*Listed entries*:
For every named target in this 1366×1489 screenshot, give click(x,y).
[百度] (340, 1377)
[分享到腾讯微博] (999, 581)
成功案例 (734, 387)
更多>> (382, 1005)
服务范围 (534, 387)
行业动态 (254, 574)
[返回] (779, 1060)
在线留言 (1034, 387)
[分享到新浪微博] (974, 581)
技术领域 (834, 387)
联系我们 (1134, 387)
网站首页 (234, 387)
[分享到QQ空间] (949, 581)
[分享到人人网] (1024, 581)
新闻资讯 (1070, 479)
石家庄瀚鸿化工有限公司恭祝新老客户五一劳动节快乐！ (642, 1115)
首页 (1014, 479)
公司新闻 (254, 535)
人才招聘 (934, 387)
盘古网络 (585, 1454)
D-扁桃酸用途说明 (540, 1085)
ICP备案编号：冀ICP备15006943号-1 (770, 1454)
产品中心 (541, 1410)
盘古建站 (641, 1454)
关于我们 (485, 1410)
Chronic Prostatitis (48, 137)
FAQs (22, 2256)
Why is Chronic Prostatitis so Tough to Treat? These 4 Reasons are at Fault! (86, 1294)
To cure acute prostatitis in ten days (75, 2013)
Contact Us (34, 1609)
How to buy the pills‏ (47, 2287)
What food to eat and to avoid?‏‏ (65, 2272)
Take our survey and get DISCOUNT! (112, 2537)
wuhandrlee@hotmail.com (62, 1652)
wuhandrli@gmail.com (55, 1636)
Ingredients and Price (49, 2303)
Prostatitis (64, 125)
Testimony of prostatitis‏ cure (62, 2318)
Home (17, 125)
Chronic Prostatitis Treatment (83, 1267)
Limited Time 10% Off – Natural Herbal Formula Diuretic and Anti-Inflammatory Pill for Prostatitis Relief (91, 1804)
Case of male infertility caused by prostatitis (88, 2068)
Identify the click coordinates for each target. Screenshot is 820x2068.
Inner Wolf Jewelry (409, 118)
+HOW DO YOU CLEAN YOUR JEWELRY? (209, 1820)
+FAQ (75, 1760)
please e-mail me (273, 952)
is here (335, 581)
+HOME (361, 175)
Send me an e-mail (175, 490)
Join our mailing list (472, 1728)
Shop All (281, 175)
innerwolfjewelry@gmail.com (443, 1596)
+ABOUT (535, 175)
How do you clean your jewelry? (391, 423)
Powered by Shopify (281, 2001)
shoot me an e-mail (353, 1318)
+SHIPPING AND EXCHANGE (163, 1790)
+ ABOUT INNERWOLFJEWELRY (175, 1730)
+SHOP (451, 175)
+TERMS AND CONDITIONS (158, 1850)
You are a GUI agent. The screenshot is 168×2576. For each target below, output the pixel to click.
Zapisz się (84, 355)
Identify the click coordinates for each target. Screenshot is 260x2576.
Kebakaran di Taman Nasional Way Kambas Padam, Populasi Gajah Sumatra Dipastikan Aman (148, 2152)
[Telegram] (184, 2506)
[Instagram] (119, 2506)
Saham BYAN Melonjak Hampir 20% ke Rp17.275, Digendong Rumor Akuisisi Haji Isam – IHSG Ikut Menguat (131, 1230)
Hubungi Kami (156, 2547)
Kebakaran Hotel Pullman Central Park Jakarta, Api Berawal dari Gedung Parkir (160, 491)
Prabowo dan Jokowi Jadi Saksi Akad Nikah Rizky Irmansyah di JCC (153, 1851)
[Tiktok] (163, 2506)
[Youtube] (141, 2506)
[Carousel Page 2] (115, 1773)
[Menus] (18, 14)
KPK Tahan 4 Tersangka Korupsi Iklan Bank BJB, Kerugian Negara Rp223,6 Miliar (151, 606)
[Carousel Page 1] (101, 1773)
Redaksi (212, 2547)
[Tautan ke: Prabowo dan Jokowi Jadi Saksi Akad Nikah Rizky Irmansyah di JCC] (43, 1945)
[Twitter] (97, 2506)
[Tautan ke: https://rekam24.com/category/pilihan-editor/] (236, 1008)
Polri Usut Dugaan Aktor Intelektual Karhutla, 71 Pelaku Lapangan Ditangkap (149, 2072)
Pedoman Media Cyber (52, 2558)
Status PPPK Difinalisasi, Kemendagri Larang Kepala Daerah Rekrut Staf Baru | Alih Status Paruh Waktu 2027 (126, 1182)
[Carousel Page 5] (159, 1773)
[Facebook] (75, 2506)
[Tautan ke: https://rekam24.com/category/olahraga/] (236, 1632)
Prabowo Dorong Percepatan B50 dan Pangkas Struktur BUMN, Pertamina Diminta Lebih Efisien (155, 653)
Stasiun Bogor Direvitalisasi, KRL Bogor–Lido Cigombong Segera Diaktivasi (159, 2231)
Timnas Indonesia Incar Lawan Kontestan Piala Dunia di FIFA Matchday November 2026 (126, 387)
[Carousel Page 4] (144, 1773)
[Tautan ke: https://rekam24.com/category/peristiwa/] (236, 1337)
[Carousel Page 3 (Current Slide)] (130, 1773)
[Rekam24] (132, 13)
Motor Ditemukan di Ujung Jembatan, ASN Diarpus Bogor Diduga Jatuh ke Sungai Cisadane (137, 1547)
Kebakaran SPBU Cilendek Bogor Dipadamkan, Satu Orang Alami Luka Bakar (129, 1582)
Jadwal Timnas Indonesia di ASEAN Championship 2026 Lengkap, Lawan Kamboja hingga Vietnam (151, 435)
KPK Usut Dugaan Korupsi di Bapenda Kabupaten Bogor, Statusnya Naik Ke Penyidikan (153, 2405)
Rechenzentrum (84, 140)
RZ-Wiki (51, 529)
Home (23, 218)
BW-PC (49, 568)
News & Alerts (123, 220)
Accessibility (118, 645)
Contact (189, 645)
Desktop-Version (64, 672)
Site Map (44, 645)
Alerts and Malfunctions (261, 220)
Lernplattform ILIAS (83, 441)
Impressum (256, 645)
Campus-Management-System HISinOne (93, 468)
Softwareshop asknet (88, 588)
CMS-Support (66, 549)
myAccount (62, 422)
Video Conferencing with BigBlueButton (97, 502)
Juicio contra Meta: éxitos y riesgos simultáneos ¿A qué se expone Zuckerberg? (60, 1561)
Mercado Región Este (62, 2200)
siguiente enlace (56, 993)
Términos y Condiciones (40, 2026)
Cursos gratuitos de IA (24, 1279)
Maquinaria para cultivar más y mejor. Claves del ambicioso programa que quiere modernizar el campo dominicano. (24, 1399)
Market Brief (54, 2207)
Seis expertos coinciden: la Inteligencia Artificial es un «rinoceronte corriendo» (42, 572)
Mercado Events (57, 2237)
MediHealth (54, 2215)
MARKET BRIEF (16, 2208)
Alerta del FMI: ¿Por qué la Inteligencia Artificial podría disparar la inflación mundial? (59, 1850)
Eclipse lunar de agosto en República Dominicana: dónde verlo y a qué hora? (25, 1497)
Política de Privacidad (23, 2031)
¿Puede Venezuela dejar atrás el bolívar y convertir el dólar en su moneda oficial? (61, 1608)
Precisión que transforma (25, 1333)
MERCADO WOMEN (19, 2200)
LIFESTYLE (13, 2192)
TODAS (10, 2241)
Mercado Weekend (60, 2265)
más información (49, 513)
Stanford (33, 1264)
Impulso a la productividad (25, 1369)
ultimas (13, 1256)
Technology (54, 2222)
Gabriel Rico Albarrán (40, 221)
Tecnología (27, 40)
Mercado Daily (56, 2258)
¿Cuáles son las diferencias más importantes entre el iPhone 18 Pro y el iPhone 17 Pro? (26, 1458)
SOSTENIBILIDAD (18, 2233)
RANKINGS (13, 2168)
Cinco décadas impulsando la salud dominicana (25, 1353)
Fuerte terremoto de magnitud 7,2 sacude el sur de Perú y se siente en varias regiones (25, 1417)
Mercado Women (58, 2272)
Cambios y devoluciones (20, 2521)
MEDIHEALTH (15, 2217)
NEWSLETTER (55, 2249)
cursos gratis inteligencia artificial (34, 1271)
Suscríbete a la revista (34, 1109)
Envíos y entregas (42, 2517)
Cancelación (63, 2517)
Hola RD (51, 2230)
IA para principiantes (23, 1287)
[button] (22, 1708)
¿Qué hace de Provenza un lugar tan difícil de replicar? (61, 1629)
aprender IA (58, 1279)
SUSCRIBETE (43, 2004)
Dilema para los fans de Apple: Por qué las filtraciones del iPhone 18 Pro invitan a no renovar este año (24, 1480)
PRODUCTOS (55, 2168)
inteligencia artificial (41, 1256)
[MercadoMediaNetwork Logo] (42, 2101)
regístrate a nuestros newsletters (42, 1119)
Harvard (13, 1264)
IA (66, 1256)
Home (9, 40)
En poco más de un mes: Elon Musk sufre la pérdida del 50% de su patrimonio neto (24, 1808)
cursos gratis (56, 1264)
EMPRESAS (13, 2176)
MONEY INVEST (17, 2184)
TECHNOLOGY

*Exercise brief*:
Only one number is wanted: how many lines in the records above contain the string "category".

*Solution for this problem*:
3